Eastern Company suspends social insurance for workers in latest punitive action after union refused to sell shares

Six workers at the Eastern Company for tobacco manufacturing found that their social insurance files were closed last week without any formal notice of dismissal, two of the affected workers told Mada Masr. 

The six workers have faced punitive action from the company, including being barred from the company premises and suspended from work in the wake of the workers union refusing to sell its shares to an anonymous investor in February.

One of the workers said they visited the insurance office in 6th of October City to inquire about the termination and were told by a staff member that the file had been closed at the request of the company. When asked, the official refused to explain the company’s justification in defiance of the legal obligation for them to do so. 
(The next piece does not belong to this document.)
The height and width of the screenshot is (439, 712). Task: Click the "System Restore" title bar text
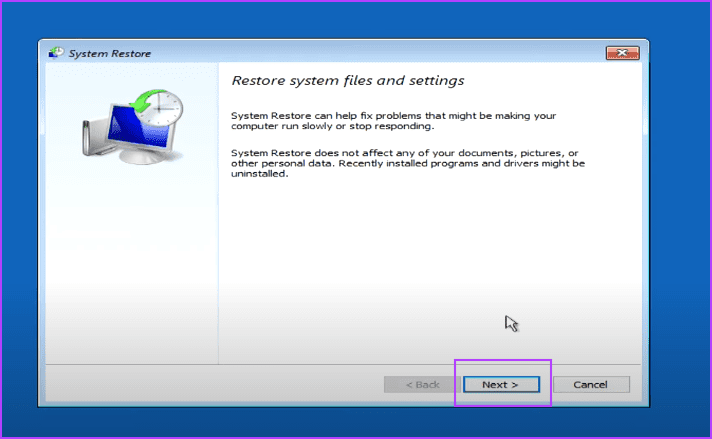coord(110,53)
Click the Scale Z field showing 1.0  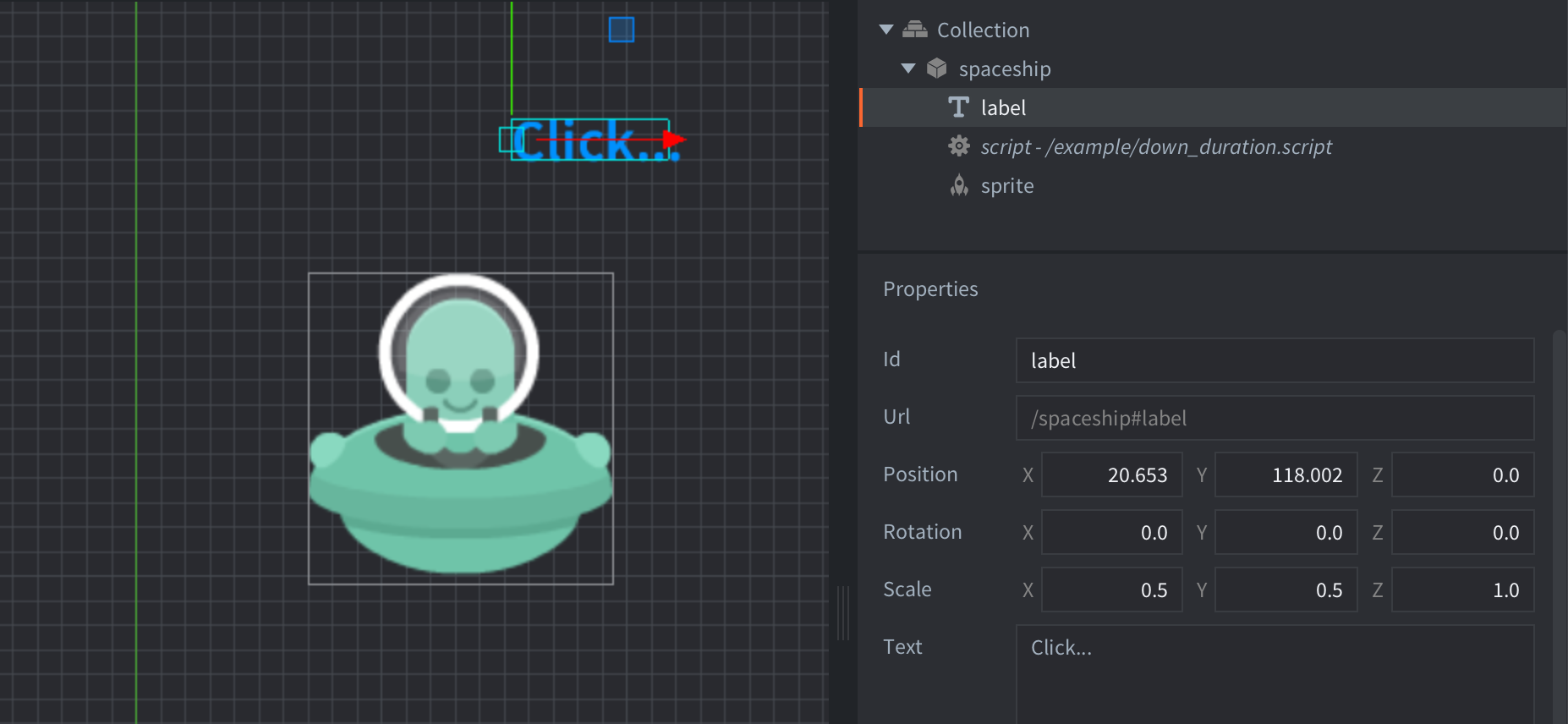tap(1462, 590)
MP Ehab Mansour, deputy chair of the parliamentary Labor Committee, told Mada Masr that barring the workers from company premises and then closing workers’ insurance files without their consent — and without their signing Form 6, the official government document used to terminate social insurance coverage — amounts to “forgery.” 

Under the executive regulations of the Social Insurance and Pensions Law 148/2019, an employer must submit a copy of the form signed by the worker in order to close their social insurance file, lawyer Yasser Saad, who specializes in labor law, confirmed to Mada Masr.

If the employee is absent or refuses to sign the form, and the employer proceeds with dismissal, the employer must notify the National Authority for Social Insurance within a week and provide a justification for the termination, Saad said. In such cases, the authority forms a committee to review the dispute and attempts to resolve it amicably. If either party rejects the committee’s decision, the matter may be referred to a labor court.

An employee can also request the file be closed by signing the form, and the employer is obligated to submit a copy of the signed document to the authority.

Mansour submitted an urgent inquiry on Monday to the prime minister, the public enterprises and labor ministers and the head of the National Authority for Social Insurance regarding the closures. 

The inquiry included complaints from members of the worker shareholders union’s general assembly, who accused the company of intimidating workers with threats of dismissal to pressure them into backing the sale of the union’s shares in the upcoming assembly meeting.

Mansour previously submitted a similar request in April, which was referred to the Manpower Committee and scheduled for discussion two weeks later, he said.

In February, during an extraordinary general assembly meeting of the workers shareholders union, company employees rejected a proposal to sell all union-held shares to a single, anonymous buyer  represented by EFG Hermes Promoting and Underwriting, at a price below market value.

They were later investigated on allegations of vandalism and disorder. Company management subsequently negotiated with them, offering to drop the investigations in exchange for halting their communication with the Financial Regulatory Authority regarding the legitimacy of the sale.

The workers shareholders union holds over 156 million shares in the Eastern Company — roughly 5.2 percent of the company’s total shares. The largest stake, 30 percent, is held by the UAE-based Global Investment, followed by the state-owned Chemical Industries Holding Company, which owns 20.95 percent.

A second vote on the same sale was held in April, but workers once more rejected the deal. Several workers told Mada Masr they believe the company used the investigations as a means to intimidate workers into approving the sale in the second meeting.

While the same workers were also barred from the company premises in May, bonus payments were suspended for 19 other workers for a six-month period at the time.

After being denied entry to the company premises, the affected workers filed a complaint with the labor office. The office informed them that it would refer the case to the labor court, after contacting the company, which declined to explain its actions and said it would present its justifications "in court," according to the workers.